- Born: June 26, 1991 (age 35) Busan, South Korea
- Native name: 박시우
- Other names: Korean Queen Bee
- Nationality: South Korea
- Height: 5 ft 2 in (1.57 m)
- Weight: 104.9 lb (48 kg; 7 st 7 lb)
- Division: Atomweight
- Style: Taekwondo
- Fighting out of: Busan, South Korea
- Team: Busan Team MAD (2017 - 2021) Krazy Bee (2021-2024) HAVAS (2025-present)
- Rank: 4th Dan black belt in Taekwondo
- Years active: 2017 – present

Kickboxing record
- Total: 1
- Losses: 1

Mixed martial arts record
- Total: 20
- Wins: 14
- By knockout: 3
- By decision: 11
- Losses: 6
- By submission: 1
- By decision: 5

Other information
- Mixed martial arts record from Sherdog
- Medal record
Women's Kickboxing
Representing South Korea
WAKO Asian Amateur Championship
| Gold medal – first place | 2012 Pune | Atomweight |
Asian Indoor and Martial Arts Games
| Gold medal – first place | 2013 Incheon | Atomweight |

= Si Woo Park =

South Korean mixed martial artist

Park Si-woo (born 26 June 1991), anglicized as Si Woo Park is a South Korean mixed martial artist, currently competing in the atomweight division of Jewels. She is the former Jewels Strawweight champion.

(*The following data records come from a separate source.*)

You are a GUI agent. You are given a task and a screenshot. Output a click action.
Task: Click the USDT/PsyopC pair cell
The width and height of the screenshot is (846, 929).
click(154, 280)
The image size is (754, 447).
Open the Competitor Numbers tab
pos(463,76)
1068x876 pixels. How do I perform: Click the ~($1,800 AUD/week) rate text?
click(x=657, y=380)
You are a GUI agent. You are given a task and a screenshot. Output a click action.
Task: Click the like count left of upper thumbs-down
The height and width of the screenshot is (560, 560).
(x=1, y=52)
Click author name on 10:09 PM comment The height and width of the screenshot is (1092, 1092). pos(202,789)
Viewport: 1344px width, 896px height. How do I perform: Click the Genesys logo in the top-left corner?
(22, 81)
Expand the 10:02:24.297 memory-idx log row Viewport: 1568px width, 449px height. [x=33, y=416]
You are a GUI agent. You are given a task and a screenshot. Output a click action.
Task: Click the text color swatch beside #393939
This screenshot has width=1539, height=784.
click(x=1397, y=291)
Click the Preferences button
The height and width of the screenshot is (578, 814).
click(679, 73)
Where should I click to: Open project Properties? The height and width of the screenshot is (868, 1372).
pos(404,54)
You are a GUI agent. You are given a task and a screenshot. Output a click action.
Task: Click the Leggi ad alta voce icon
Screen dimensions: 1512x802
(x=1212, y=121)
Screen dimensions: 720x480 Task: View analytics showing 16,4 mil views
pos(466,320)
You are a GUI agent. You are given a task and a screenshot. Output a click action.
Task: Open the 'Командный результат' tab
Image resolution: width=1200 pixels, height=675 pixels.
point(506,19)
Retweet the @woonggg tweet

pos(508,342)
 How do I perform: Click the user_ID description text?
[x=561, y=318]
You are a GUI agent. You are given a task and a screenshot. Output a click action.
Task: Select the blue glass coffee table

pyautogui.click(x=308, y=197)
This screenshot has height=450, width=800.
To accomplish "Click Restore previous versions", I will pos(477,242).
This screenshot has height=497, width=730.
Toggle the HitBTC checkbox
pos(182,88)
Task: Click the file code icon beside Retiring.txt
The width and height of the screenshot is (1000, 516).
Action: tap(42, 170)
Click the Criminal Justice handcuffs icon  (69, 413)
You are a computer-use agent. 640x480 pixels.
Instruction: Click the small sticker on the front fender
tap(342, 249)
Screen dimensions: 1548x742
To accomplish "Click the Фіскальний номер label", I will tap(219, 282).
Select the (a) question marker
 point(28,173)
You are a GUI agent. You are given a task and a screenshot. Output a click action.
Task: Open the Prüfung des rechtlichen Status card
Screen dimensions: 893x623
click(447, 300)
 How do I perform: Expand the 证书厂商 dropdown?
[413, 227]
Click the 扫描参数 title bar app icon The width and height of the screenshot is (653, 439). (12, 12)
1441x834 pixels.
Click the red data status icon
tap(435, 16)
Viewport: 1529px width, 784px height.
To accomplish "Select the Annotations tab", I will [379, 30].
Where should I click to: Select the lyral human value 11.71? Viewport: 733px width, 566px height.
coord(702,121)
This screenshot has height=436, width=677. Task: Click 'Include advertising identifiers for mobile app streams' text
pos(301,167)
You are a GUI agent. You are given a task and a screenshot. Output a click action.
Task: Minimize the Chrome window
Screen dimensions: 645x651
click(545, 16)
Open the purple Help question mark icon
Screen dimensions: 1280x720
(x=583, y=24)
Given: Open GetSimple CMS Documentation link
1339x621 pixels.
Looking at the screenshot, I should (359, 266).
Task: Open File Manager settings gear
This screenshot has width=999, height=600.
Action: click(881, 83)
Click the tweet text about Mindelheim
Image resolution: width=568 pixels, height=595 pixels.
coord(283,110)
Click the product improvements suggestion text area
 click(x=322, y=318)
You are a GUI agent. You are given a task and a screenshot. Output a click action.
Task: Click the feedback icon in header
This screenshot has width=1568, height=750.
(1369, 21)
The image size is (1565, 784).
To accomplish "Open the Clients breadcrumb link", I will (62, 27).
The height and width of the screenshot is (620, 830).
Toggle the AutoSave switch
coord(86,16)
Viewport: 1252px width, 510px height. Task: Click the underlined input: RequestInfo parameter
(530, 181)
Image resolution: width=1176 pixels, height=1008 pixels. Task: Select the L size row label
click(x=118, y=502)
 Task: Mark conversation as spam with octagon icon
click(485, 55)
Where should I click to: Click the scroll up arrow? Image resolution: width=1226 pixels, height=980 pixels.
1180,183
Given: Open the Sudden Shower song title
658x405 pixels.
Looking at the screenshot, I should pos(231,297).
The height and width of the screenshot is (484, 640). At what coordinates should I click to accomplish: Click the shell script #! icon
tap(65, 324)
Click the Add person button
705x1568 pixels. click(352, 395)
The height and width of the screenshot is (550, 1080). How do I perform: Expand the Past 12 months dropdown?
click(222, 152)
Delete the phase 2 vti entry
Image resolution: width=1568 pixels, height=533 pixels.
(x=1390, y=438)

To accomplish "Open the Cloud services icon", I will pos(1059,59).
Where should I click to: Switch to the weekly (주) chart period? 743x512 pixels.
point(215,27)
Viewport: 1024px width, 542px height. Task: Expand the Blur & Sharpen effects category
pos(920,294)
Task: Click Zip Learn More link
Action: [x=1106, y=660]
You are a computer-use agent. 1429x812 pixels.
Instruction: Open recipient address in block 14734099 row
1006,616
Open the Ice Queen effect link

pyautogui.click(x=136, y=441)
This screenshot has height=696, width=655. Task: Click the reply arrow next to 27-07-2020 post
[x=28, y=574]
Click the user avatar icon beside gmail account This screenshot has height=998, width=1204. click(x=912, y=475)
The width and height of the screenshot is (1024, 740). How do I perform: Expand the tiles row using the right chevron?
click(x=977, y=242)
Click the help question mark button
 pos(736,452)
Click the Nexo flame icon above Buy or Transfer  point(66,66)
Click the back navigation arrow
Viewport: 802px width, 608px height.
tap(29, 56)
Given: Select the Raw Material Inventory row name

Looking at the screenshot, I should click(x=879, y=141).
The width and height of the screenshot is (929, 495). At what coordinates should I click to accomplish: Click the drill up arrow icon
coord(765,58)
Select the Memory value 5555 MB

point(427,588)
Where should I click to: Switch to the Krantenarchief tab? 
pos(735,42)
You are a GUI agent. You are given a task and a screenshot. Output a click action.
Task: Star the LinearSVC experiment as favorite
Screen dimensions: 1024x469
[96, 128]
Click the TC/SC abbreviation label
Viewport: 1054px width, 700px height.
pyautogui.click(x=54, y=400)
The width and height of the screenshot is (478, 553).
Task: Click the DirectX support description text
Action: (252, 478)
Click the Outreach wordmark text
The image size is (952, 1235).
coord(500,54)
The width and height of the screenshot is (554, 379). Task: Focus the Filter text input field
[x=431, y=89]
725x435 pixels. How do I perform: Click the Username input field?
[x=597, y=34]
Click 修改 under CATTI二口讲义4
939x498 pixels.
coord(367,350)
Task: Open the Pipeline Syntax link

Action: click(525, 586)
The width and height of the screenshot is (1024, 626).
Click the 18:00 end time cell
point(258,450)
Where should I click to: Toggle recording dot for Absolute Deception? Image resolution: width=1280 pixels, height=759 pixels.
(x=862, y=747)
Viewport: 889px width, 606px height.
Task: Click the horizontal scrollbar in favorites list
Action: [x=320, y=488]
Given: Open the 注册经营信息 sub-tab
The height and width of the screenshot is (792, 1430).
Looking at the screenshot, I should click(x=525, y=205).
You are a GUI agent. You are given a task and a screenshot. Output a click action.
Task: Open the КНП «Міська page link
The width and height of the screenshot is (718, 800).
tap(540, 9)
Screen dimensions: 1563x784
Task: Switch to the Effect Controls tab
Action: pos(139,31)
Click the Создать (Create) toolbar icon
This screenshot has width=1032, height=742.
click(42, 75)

As of January 3, 2022, Fight Matrix ranks her as the eight best atomweight in the world, while Sherdog ranks her as the seventh best atomweight in the world.

==Mixed martial arts career==
===Early career===
Park made her professional debut against Jeong Eun Park at Road FC 042 x Chungju World Martial Arts Festival on September 23, 2017. Park won the fight by unanimous decision.

Park was scheduled to face Sayako Fujita at GRACHAN 35 on May 27, 2018. Fujita won the fight by unanimous decision.

Park returned to Japan for her next fight, as she was scheduled to fight Emi Tomimatsu at DEEP 85 Impact on August 26, 2018. She notched her first professional victory, prevailing over Tomimatsu by unanimous decision.

Park faced Jae Choi at KAISER 02 in her fourth professional fight. Park extended her winning streak to two fights, winning once again by decision.

===Deep Jewels===
Park was scheduled to fight Hikaru Aono at DEEP 93 Impact on December 15, 2019. She won the fight by a first-round technical knockout.

Park was next scheduled to face Saori Oshima at Deep Jewels 31 on December 19, 2020. Park won the closely contested bout by unanimous decision.

Park participated in the Deep Jewels atomweight Grand Prix, which was held to crown a new champion, as the title was left vacant after Tomo Maesawa retired. Park was scheduled to face Mizuki Oshiro in the tournament quarterfinals at Deep Jewels 32 on March 7, 2021. Park won the fight by unanimous decision, extending her winning streak to five fights. Advancing to the tournament semifinals, Park fought a rematch with Saori Oshima at Deep Jewels 33 on June 19, 2021. Although she managed to knock Oshima down midway through the first round, Oshima was able to snatch an armbar from the bottom, winning by way of submission.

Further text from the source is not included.